刘富贵看了看门口,确定没人,这才又凑近了些,神秘兮兮地说:“收购农副产品。”
“农副产品?”
“对,就是鸡蛋、兔皮、药材这些东西。”刘富贵解释道,“说白了就是供销社里计划外代购代销,到时候给你打上个代购代销的试点,只要你有门路,能收到货,供销社就敢收!而且价格公道,不会亏待你!你把货送到供销社,他们给你开收据,钱货两清,多省心!”
魏秋生眼睛一亮。
收购农副产品,这确实是个好路子!
既合法,又能赚钱,最重要的是,有供销社这个大靠山,不用担心销路,也不用再象鬼市那样提心吊胆!这简直就是为他量身定做的!

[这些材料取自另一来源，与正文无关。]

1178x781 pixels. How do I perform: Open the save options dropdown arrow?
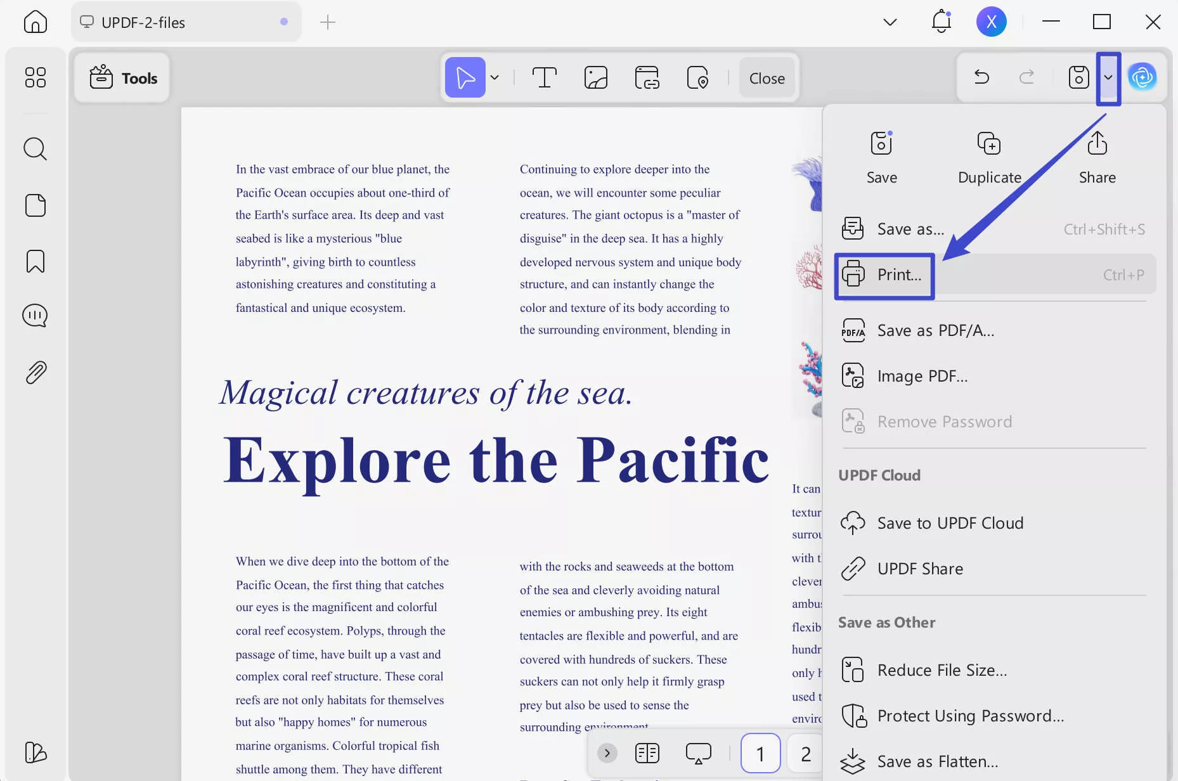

“刘哥,那这个收购,有啥讲究吗?比如对货的质量、数量有没有要求?”魏秋生问道。
“讲究倒是没有,不过你得先证明自己有货源,而且货要好,供销社不收次品,更不收来路不明的东西。”刘富贵弹了弹烟灰,提醒道,“而且,你得有稳定的货源,不能三天打鱼两天晒网,供销社那边可是要走量的。”
“这个您放心,我有办法。”
听到这话,魏秋生心里已经做了初步的计划,只要能搭上供销社这条线,他就能把整个村子,甚至整个公社的农副产品都集成起来。
就在这时,服务员端着菜上来了。
一盘红亮亮的海椒炒肉,一盘青椒土豆丝,油光发亮,香气扑鼻,还有两碗冒着热气的白米饭。
“来,秋生兄弟,咱们边吃边聊!这海椒炒肉可是咱们聚贤楼的招牌菜,一般人可吃不着!”刘富贵招呼道,脸上堆满了笑容。
魏秋生夹起一块肉放进嘴里浅尝,肥而不腻,香气四溢。
肉的味道很好,但他心里已经乐开了花,心思早就不在吃饭上了,而是在盘算着接下来的计划。
两人边吃边聊,包厢内的气氛越来越热络。